Kontrak JICT ke Asing Dinilai Lebih Kecil dari 20 Tahun Lalu
- VIVA.co.id/Ahmad Rizaluddin
VIVA.co.id - Kebijakan Menteri Badan Usaha Milik Negara, Rini Soemarno, menyetujui perpanjangan kontrak Jakarta International Container Terminal (JICT) dianggap melanggar perundangan. Di antaranya, Undang-Undang Nomor 19 tahun 2003 tentang BUMN, bahwa perpanjangan yang melibatkan pihak ketiga itu tidak melibatkan perizinan dari Kementerian Perhubungan selaku otoritas pelabuhan utama Tanjung Priok.
Demikian menurut peneliti pusat studi kerakyatan dari Universitas Gajah Mada, Fahmi Radhi. "Perpanjangannya juga merugikan negara. Nilai perpanjangan kontrak 2015 hanya sebesar US$215 juta, lebih kecil dari 20 tahun lalu yakni sebesar US$231 juta," kata Fahmi dalam keterangan tertulisnya, Sabtu 26 Desember 2015.
Berita Terkait:
Menurut Fahmi, JICT merupakan aset negara strategis yang seharusnya dikelola BUMN dengan kepemilikan saham 100 persen. Namun karena krisis moneter pada 1997, atas tekanan IMF (international Monetary Fund) dijual oleh negara kepada perusahaan asing Huntchison Port Holdings.

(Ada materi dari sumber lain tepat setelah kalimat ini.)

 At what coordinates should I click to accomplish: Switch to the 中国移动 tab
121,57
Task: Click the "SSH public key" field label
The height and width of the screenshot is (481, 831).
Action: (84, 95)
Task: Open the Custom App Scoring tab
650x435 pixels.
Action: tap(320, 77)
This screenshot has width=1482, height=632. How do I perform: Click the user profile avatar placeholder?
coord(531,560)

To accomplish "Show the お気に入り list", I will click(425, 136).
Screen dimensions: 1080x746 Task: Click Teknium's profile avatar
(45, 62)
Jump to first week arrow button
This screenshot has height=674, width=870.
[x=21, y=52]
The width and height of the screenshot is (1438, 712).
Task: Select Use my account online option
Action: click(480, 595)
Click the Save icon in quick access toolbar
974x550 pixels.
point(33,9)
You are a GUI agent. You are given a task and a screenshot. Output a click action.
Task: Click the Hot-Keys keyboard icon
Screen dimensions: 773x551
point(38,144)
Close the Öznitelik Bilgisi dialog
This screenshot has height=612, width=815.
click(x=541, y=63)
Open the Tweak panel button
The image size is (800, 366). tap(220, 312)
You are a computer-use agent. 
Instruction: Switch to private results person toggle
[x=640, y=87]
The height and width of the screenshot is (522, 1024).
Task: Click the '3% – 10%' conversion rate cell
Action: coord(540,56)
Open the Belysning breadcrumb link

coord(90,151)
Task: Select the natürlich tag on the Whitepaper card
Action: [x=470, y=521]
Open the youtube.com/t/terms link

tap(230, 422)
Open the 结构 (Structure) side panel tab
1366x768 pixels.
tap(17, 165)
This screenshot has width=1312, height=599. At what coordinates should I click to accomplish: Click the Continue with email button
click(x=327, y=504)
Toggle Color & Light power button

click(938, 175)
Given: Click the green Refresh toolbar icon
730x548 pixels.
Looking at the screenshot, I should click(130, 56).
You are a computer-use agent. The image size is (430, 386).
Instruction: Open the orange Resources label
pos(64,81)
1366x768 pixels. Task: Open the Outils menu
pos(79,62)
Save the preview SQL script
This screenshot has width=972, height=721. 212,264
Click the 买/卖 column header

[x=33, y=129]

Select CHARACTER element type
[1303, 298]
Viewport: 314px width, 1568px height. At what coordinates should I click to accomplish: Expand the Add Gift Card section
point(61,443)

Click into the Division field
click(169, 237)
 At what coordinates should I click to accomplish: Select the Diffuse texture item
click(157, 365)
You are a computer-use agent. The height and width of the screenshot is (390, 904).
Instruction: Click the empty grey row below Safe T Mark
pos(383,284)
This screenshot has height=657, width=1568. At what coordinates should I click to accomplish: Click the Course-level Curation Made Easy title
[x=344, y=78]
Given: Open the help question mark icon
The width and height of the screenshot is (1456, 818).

Kala itu, lanjut Fahmi, JICT dijual seharga US$243 juta. Dengan komposisi saham, Huntchison Port Holdings sebesar 51 persen aset dan Pelindo II sebesar 49 persen, dengan jangka waktu konsensi dimulai pada tahun 2009 dan berakhir pada 2019.
“Sejak 27 Juli 2012 Direktur Utama Pelindo II RJ Lino sudah merintis proses perpanjangan kontrak JICT, namun lantaran Menteri BUMN dan Menteri Perhubungan pada masa Pemerintahan SBY tidak memberikan ijin, RJ Lino belum bisa memperpanjang kontrak. Namun pada 9 Juni 2015 Menteri BUMN Rini Soemarno justru mengeluarkan ijin prinsip perpanjangan kontrak,” beber Fahmi. (ren)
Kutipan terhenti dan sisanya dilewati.